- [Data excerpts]
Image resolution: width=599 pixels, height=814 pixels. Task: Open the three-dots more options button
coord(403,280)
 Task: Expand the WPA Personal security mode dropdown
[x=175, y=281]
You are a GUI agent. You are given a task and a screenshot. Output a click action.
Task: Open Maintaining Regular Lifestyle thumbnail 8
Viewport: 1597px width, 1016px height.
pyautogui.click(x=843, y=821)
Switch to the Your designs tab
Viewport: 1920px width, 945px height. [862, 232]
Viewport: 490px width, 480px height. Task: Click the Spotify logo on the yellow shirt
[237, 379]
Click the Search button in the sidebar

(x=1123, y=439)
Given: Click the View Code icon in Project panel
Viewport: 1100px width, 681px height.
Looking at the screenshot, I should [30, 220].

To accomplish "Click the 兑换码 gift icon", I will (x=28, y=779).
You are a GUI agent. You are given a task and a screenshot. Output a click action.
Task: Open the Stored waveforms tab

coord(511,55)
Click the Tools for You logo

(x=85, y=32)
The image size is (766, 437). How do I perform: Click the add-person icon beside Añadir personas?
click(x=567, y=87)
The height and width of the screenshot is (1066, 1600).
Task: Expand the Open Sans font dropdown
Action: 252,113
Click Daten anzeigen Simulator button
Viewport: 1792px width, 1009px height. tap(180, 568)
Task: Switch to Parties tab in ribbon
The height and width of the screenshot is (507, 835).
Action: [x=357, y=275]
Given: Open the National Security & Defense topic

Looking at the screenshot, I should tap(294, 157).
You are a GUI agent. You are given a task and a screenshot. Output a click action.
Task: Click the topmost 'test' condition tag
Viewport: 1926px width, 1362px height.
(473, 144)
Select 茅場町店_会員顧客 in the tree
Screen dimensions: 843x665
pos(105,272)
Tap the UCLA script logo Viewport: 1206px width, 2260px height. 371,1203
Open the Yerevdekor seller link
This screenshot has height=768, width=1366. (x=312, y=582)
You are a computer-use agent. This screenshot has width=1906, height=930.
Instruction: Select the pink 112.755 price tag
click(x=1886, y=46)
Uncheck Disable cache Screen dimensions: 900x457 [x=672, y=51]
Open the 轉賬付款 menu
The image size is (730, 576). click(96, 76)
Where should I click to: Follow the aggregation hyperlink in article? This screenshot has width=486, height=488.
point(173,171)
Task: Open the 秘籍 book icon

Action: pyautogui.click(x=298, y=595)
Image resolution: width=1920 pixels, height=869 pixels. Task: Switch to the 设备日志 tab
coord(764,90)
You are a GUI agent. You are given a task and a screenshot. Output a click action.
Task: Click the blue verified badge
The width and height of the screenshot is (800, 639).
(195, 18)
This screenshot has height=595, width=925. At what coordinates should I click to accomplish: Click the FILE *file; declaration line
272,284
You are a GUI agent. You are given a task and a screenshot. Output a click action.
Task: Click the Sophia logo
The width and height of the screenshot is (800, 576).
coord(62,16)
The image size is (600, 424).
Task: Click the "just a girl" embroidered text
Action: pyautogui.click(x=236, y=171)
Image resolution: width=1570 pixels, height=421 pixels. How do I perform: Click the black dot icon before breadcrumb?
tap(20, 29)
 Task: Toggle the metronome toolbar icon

- [WORK REQUIRED] What you return must match the records above exactly, line for line.

- [YOUR RESPONSE]
Image resolution: width=599 pixels, height=814 pixels. Task: Open the three-dots more options button
coord(403,280)
 Task: Expand the WPA Personal security mode dropdown
[x=175, y=281]
You are a GUI agent. You are given a task and a screenshot. Output a click action.
Task: Open Maintaining Regular Lifestyle thumbnail 8
Viewport: 1597px width, 1016px height.
pyautogui.click(x=843, y=821)
Switch to the Your designs tab
Viewport: 1920px width, 945px height. [862, 232]
Viewport: 490px width, 480px height. Task: Click the Spotify logo on the yellow shirt
[237, 379]
Click the Search button in the sidebar

(x=1123, y=439)
Given: Click the View Code icon in Project panel
Viewport: 1100px width, 681px height.
Looking at the screenshot, I should [30, 220].

To accomplish "Click the 兑换码 gift icon", I will (x=28, y=779).
You are a GUI agent. You are given a task and a screenshot. Output a click action.
Task: Open the Stored waveforms tab

coord(511,55)
Click the Tools for You logo

(x=85, y=32)
The image size is (766, 437). How do I perform: Click the add-person icon beside Añadir personas?
click(x=567, y=87)
The height and width of the screenshot is (1066, 1600).
Task: Expand the Open Sans font dropdown
Action: 252,113
Click Daten anzeigen Simulator button
Viewport: 1792px width, 1009px height. tap(180, 568)
Task: Switch to Parties tab in ribbon
The height and width of the screenshot is (507, 835).
Action: [x=357, y=275]
Given: Open the National Security & Defense topic

Looking at the screenshot, I should tap(294, 157).
You are a GUI agent. You are given a task and a screenshot. Output a click action.
Task: Click the topmost 'test' condition tag
Viewport: 1926px width, 1362px height.
(473, 144)
Select 茅場町店_会員顧客 in the tree
Screen dimensions: 843x665
pos(105,272)
Tap the UCLA script logo Viewport: 1206px width, 2260px height. 371,1203
Open the Yerevdekor seller link
This screenshot has height=768, width=1366. (x=312, y=582)
You are a computer-use agent. This screenshot has width=1906, height=930.
Instruction: Select the pink 112.755 price tag
click(x=1886, y=46)
Uncheck Disable cache Screen dimensions: 900x457 [x=672, y=51]
Open the 轉賬付款 menu
The image size is (730, 576). click(96, 76)
Where should I click to: Follow the aggregation hyperlink in article? This screenshot has width=486, height=488.
point(173,171)
Task: Open the 秘籍 book icon

Action: pyautogui.click(x=298, y=595)
Image resolution: width=1920 pixels, height=869 pixels. Task: Switch to the 设备日志 tab
coord(764,90)
You are a GUI agent. You are given a task and a screenshot. Output a click action.
Task: Click the blue verified badge
The width and height of the screenshot is (800, 639).
(195, 18)
This screenshot has height=595, width=925. At what coordinates should I click to accomplish: Click the FILE *file; declaration line
272,284
You are a GUI agent. You are given a task and a screenshot. Output a click action.
Task: Click the Sophia logo
The width and height of the screenshot is (800, 576).
coord(62,16)
The image size is (600, 424).
Task: Click the "just a girl" embroidered text
Action: pyautogui.click(x=236, y=171)
Image resolution: width=1570 pixels, height=421 pixels. How do I perform: Click the black dot icon before breadcrumb?
tap(20, 29)
 Task: Toggle the metronome toolbar icon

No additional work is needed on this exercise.